Materials and methods: 310 patients scheduled for an inguinal hernia repair are going to be allocated intra-operatively into two groups. Group I patients receive an injection of 20ml Carbostesin® 0.25% at the end of the operation according to a standardised procedure. Group II patients get a 20 ml placebo (0.9% Saline) injection. We use pre-filled identically looking syringes already block randomized and continuously numbered for the blinded injection. The patient, the surgeon and the examinator who performs the postoperative clinical follow-ups are going to be blinded.
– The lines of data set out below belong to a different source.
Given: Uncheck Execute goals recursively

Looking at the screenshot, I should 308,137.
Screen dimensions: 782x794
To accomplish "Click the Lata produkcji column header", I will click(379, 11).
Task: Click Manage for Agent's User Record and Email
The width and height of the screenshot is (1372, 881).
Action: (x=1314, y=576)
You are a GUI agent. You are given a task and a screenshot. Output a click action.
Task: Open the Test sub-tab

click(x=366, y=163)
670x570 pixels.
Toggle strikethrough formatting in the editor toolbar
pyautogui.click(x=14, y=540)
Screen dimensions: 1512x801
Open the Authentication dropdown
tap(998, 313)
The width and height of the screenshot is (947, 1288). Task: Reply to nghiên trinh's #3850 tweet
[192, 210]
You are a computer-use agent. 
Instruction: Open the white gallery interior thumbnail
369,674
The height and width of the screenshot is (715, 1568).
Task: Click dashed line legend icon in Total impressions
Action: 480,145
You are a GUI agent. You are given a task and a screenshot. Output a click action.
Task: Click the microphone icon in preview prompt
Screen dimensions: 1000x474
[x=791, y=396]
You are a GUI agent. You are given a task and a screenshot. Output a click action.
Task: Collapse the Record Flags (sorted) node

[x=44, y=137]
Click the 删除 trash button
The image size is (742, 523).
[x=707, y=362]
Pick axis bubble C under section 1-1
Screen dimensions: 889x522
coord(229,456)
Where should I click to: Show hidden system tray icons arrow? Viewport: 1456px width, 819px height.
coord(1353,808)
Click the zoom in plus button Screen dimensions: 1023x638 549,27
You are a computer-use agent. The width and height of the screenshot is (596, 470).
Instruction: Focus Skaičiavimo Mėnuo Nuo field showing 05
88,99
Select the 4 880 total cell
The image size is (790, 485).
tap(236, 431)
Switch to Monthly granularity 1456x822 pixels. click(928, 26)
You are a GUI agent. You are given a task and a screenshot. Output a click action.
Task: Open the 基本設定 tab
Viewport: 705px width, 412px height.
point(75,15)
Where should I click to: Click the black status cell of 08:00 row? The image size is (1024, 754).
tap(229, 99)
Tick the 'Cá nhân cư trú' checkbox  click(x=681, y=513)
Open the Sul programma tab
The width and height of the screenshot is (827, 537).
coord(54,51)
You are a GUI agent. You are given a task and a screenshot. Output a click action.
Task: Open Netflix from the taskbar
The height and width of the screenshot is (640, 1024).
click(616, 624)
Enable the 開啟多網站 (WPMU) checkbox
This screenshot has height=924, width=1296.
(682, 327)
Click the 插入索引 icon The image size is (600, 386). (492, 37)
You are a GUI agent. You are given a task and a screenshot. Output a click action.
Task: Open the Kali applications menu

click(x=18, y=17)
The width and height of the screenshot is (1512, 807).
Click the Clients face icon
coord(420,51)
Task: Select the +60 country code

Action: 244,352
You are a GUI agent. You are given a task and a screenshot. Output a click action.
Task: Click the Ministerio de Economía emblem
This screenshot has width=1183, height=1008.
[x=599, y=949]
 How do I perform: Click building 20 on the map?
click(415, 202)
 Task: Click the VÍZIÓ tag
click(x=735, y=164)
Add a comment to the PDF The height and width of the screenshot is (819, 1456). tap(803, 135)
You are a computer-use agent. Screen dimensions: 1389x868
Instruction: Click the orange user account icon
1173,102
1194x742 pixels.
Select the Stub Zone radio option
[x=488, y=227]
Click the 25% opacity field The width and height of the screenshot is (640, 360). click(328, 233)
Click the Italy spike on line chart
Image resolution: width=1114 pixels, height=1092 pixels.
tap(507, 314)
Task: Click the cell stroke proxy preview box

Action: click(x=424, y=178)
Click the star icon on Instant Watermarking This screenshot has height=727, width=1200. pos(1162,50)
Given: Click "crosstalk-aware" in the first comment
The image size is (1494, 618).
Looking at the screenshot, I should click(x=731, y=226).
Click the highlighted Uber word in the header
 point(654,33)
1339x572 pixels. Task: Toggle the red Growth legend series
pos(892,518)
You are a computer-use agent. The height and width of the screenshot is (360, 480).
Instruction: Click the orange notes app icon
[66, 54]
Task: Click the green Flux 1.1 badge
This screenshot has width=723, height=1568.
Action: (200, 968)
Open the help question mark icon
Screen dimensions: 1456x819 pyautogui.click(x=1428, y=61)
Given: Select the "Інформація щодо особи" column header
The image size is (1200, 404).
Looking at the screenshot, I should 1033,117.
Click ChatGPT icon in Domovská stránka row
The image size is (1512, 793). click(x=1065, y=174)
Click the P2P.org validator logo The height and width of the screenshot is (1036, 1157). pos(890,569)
We included the following procedures for the hernia repair: Lichtenstein, Barwell and TEPP. The primary outcome of the study is the occurrence of developing chronic pain (> 3 months postoperatively).

Results: The study started at 7/2006. We planned 3 interim analyses only unblinding the results if we already reached a significant difference between the groups or if we are going to observe any severe adverse events.

Discussion: Using this sequential study design we adapt the amount of patients needed to show an effect of the intra-operative infiltration. This concept of an adapted sequential study design is new and up to now only used in a few studies. We believe to reduce the number of patients to a minimum needed to show an effect of the treatment with this design. This clear study design also reduces the most common types of bias. We hope to contribute with this study to the most common postoperative complication after hernia repair. Furthermore, we will try to figure out a preoperative high-risk profile of the “chronic pain” patients.